More buyers are relying on contracts as price volatility plays havoc on buying plans.
"The downside is that our business is very customized and frequently material requirements change," adds Thomas. "A sheet that was used in abundance one year can be eliminated the next, and the contract will hold us to purchasing these sheets. There are very few metals that I have contracts for because of this reason, but those materials that I have under contract are a huge savings."

And that's what has opened the door for indexing. "Contracts supposedly allow for long-term fixed pricing but indexing provides stability to volatile market," says Don Edwards, director of the global supply chain at industrial valves manufacturer Zy-Tech Global Industries in Stafford, Texas, "by allowing the supplier and buyer to equally share in the price fluctuations based on a mutually agreed index."

Jeff Phillips, the purchasing manager at stretch-wrap equipment maker Highlight Industries in Grand Rapids, Mich., says that indexing "provides some cushion of safety against quick spikes in price from mills." He also sees indexing as "a happy medium between contracts, in which the service centers add a healthy cushion of margin, and spot buying, which leaves buyers even more vulnerable to price spikes."

Even those buyers who use spot buys for some supply are leaning toward indexing for other metals. For example, Peter Meriam, the materials manager at Interroll Manufacturing in Wilmington, N.C., uses spot purchases for "low-usage metals or one-off items that are more or less specials." The advantage of this method is that there is no commitment to purchase the metal until it's needed. "Spot buying allows us to obtain multiple offers for a particular item and ultimately drive the price down through 'spot negotiation' and/or obtain the shortest possible delivery time in order to satisfy our product delivery requirement," he says.

Still, he also uses indexing for what he terms "standard high-usage metals." The advantages of index-based buying is that "pricing has a degree of stability over a specific time period—in most cases, quarterly—so we can forecast price impact for the subsequent quarter based on current market conditions." Overall, he adds, the use of an index "eases the effort to manage the metals portion of our supply chain."

Mohammed S. Mohiuddin, global commodity leader for oilfield giant Schlumberger in Houston, likes contracts because "prices are predictable, supply is guaranteed, there are fixed terms and conditions and there are lower supplier management costs." He says indexing "provides all the benefits of the contract-based system plus lower risk of getting caught on price in a softening market."

In the current volatile metals market, purchasing manager Karen A. Miller at mechanical/electrical assembly firm Atek Manufacturing in Minneapolis, says indexing "is the most preferred buying method (since) prices can be gauged without large swings from month to month and financials can be managed easier."

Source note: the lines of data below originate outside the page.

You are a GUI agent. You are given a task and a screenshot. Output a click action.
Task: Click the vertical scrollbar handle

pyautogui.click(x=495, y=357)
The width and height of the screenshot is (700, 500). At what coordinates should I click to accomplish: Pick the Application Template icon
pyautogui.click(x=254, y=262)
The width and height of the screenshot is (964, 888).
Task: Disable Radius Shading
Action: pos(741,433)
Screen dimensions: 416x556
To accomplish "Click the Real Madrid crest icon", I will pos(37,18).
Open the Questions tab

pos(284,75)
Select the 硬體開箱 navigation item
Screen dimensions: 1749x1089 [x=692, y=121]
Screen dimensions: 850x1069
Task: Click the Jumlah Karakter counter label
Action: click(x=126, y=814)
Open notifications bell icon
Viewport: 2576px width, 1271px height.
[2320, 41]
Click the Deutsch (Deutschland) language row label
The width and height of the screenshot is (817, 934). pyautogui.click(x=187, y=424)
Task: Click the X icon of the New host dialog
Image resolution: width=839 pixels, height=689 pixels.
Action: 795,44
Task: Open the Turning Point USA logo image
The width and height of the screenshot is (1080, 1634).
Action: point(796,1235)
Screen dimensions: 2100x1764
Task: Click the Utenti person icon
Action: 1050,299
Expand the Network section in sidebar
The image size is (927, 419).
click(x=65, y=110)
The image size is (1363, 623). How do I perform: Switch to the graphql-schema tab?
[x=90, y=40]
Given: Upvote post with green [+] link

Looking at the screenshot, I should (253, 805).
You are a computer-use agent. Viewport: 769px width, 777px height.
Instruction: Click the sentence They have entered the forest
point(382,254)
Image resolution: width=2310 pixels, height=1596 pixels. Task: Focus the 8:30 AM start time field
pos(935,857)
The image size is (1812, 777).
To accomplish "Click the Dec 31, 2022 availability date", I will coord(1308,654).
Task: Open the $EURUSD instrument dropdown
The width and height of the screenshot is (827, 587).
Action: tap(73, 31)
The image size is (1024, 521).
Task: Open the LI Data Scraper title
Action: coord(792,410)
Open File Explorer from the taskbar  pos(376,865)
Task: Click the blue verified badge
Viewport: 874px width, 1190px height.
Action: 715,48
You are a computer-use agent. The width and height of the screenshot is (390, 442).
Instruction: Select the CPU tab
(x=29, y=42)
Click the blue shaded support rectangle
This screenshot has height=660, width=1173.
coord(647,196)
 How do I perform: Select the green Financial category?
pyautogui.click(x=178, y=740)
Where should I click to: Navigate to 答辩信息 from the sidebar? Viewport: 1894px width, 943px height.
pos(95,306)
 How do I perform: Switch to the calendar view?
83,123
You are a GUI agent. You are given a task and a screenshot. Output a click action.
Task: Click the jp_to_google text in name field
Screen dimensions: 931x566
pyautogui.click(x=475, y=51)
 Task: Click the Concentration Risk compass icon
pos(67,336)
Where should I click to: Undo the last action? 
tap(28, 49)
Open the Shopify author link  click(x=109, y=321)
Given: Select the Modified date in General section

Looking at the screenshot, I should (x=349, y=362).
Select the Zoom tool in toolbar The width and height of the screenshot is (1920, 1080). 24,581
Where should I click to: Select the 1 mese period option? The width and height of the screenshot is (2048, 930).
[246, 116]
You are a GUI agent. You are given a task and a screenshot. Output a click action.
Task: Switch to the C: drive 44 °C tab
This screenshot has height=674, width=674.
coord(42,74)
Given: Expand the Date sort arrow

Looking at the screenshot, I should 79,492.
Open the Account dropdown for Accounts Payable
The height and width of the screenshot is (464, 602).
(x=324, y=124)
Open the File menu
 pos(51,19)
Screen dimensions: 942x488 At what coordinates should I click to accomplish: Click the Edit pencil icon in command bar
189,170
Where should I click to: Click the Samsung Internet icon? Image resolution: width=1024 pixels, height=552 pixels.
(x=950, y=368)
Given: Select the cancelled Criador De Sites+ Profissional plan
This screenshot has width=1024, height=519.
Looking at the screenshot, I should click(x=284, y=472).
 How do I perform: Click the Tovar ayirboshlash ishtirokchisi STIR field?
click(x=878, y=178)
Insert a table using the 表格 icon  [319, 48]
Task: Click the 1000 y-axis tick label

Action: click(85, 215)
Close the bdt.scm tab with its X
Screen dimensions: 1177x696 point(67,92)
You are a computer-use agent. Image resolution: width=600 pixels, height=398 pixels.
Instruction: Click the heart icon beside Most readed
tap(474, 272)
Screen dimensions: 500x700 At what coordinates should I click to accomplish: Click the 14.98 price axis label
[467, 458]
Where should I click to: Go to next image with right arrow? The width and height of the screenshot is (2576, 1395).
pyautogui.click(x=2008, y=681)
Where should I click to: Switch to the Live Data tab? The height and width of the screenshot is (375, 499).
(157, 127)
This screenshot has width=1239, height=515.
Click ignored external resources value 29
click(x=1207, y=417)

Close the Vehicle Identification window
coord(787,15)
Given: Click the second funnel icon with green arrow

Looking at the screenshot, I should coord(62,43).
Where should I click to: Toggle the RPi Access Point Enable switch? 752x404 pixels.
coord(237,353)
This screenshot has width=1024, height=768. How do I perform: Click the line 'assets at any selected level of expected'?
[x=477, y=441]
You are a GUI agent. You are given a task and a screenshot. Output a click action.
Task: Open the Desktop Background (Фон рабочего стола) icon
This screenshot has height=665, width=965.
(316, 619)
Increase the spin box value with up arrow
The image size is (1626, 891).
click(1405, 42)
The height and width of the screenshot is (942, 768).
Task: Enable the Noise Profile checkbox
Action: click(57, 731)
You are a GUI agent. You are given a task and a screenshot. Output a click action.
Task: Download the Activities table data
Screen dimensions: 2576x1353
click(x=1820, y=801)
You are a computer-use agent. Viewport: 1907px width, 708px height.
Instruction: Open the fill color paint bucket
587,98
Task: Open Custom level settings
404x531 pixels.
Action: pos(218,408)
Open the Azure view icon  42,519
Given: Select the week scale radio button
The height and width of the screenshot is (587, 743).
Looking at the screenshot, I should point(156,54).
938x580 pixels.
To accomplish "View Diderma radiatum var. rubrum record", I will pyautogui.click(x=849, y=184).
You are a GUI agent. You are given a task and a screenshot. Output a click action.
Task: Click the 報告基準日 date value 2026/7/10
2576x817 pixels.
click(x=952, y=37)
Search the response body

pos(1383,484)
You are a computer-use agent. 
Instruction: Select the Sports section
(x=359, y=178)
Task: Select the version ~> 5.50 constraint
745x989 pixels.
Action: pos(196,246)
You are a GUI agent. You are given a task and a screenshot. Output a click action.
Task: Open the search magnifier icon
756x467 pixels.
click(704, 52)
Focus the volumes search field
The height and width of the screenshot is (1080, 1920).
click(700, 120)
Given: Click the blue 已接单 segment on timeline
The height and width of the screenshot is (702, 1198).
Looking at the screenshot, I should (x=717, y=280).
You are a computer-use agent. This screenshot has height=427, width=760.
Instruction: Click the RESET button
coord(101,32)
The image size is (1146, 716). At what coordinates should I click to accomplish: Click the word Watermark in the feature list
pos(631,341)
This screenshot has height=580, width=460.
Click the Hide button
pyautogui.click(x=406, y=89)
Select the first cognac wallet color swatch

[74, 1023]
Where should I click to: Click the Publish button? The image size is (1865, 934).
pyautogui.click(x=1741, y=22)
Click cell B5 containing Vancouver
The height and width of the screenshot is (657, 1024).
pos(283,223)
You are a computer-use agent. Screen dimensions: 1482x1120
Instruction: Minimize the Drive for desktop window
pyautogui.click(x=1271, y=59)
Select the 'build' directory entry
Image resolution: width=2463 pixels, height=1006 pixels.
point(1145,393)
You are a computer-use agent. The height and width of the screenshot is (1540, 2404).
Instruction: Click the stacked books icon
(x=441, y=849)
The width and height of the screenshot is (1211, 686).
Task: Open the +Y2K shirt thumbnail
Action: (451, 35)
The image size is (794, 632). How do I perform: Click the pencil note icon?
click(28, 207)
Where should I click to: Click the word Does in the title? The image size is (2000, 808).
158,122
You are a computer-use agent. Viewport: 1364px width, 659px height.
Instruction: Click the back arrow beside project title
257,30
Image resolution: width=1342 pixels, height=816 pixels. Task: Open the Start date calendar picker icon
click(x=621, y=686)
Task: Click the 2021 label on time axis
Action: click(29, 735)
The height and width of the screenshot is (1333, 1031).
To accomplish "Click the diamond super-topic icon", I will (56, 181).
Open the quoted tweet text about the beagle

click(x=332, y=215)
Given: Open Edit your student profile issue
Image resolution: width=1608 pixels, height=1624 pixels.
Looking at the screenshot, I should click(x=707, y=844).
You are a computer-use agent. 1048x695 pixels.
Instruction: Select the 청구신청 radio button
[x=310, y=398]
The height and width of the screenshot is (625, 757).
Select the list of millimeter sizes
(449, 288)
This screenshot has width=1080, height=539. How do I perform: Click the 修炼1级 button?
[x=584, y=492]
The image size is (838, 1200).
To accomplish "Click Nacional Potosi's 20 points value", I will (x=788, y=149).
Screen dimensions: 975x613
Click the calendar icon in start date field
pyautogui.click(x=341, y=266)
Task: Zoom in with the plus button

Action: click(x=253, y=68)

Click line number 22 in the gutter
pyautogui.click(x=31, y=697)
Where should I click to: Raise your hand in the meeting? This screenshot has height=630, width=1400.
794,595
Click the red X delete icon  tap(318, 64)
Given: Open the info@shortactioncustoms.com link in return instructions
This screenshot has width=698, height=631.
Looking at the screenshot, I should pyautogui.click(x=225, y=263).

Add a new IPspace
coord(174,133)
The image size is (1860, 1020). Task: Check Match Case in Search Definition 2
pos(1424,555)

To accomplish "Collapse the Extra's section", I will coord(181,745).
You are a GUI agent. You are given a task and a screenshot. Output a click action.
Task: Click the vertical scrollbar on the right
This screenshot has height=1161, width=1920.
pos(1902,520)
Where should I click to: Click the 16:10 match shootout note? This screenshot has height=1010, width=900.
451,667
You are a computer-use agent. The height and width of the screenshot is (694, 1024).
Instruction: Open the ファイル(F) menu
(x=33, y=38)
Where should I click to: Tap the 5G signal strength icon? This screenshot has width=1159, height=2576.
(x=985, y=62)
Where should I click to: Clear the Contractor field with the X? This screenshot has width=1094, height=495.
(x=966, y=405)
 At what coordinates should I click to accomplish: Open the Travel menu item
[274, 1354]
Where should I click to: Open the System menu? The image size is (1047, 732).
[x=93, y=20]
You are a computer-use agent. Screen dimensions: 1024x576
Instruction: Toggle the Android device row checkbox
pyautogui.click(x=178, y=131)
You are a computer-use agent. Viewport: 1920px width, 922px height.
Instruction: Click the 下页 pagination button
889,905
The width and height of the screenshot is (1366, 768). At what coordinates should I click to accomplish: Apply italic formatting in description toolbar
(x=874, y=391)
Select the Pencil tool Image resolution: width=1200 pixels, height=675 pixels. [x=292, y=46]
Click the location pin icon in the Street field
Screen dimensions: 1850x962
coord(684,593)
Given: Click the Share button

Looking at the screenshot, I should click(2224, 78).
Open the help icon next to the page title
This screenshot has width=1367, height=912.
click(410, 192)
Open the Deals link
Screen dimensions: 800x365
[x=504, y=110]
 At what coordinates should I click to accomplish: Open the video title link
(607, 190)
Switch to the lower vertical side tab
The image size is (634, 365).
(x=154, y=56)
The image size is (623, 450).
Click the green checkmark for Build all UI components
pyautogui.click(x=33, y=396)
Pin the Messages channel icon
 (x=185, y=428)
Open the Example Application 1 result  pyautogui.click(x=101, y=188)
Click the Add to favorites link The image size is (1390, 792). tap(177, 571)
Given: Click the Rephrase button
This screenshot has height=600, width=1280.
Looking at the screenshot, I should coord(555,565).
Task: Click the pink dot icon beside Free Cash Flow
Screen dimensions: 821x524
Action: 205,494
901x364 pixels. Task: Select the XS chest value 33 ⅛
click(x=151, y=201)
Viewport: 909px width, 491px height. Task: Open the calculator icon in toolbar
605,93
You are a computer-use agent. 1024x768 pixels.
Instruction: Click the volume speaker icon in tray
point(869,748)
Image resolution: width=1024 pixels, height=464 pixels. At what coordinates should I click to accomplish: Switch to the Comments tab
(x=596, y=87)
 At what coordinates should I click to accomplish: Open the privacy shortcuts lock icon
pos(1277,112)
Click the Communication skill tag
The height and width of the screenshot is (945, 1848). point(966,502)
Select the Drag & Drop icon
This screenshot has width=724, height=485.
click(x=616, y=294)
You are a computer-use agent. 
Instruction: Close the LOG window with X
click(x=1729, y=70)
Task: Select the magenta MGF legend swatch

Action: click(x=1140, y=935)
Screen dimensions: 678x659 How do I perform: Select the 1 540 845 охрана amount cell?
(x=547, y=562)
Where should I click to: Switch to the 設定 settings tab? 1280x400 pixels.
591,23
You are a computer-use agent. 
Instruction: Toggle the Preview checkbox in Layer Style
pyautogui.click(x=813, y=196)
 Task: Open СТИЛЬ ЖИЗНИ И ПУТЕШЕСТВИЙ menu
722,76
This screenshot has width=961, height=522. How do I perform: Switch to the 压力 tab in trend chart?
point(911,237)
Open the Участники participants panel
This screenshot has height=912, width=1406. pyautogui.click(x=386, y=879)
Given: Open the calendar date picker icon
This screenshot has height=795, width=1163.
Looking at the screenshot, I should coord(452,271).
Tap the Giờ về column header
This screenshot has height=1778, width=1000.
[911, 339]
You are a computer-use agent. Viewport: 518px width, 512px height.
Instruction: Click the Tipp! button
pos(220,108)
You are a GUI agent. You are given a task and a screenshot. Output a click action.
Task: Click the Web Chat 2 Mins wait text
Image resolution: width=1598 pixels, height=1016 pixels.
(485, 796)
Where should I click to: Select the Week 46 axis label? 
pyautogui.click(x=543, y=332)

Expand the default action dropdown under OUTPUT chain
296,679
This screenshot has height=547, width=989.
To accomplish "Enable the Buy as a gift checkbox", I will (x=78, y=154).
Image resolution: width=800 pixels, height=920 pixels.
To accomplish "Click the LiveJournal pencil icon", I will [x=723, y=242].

Price and supply contracts are used especially for London Metal Exchange-based nonferrous and plastics commodities by Michael J. Knights, vice president of global procurement at Goodman Global, a maker of heating, ventilation and air conditioning products "because you can understand your risk, exposure and gains." The Houston-based staff indexes contracts with second-tier suppliers, though. "We fix the price at indexed rate and adjust accordingly; if you then offset pricing with a second hedge, you should come out whole," he says.